See, also, 34 Halsbury's Laws of England (2d ed), p 525.

The circuit judge was in error in holding that such conduct was merely "unsatisfactory conduct" or "failure of good performance."

Claimant-appellee, however, asserts no general right to refuse to obey orders or to threaten physical violence to supervisory personnel. His contention is that this record does not show wilful disregard of the employer's rights because he contends his conduct was motivated by personal fear of the results of carrying out the orders issued.

Claimant's testimony about the episode which is relied on in this regard is:

"Q. Did Veerett Davis tell you to put the dross in the furnace?

"A. Yes, he did.

*543 "Q. What happened at that time?

"A. I closed the door and I asked him to go on back to his job. I knew how to operate the job because this job is a 1-man job. Two mans can cause maybe an explosion, but 1 man can handle the job so he went on back and worked the balance of the day."

Subsequently, on cross-examination, however, claimant also testified:

"Q. Did you feel you were more experienced on the furnace than your foreman?

"A. Did I feel I were more experienced on the furnace than my foreman?

"Q. Yes.

"A. No, but I like to live. I didn't want my foreman to mess around. He just had an accident there.

"Q. What did you say, your foreman had an accident?

"A. I was there. * * *

"Q. Do you know what exploded?

"A. I sure do, a kettle.

"Q. Do you know what caused that explosion?

"A. I sure do.

"Q. What?

"A. Turned air on the kettle with too much heat. She exploded.

"Q. That had nothing to do with loading it with dross?

"A. No.

"Q. what gives you the impression overloading this furnace would cause an explosion?

"A. I didn't say that would cause an explosion.

"Q. You just testified that is why you didn't want to throw the dross in.

"A. I said I didn't want anyone to be messing with it."

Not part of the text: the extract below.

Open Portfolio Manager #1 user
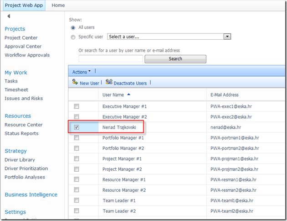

There are no findings of fact before us to support a conclusion that the foreman's order was unreasonable, or that claimant's actions were motivated by personal fear. Nor do we feel that claimant's own *544 testimony would support such findings. It exhibits a distrust for the foreman and probable belief that he knew his job better than the foreman did. But claimant himself rejects the implication that shoveling lead dust into the furnace would cause an explosion.

It might also be noted that a threat to punch the foreman in the nose is not the customary reaction of a particularly fearful man.

We do not regard cases cited by appellant as properly applicable to the facts found by the referee and appeal board and supported in this record.[**]

Reversed and remanded for entry of an order based on the findings and opinion of the appeal board. No costs.

DETHMERS, C.J., and CARR, KELLY, BLACK, KAVANAGH, and SOURIS, JJ., concurred.

OTIS M. SMITH, J., took no part in the decision of this case.

NOTES

[*] The misconduct disqualification section of the Michigan employment security act, § 29 (CLS 1956, § 421.29 [Stat Ann 1960 Rev § 17.531]), provides:

"(1) An individual shall be disqualified for benefits: "(a) For the duration of his unemployment in all cases where the individual has: (1) * * * or (2) has been discharged for misconduct connected with his work or for intoxication while at work."

[**] See CLS 1956, § 421.38 (Stat Ann 1960 Rev § 17.540). — REPORTER.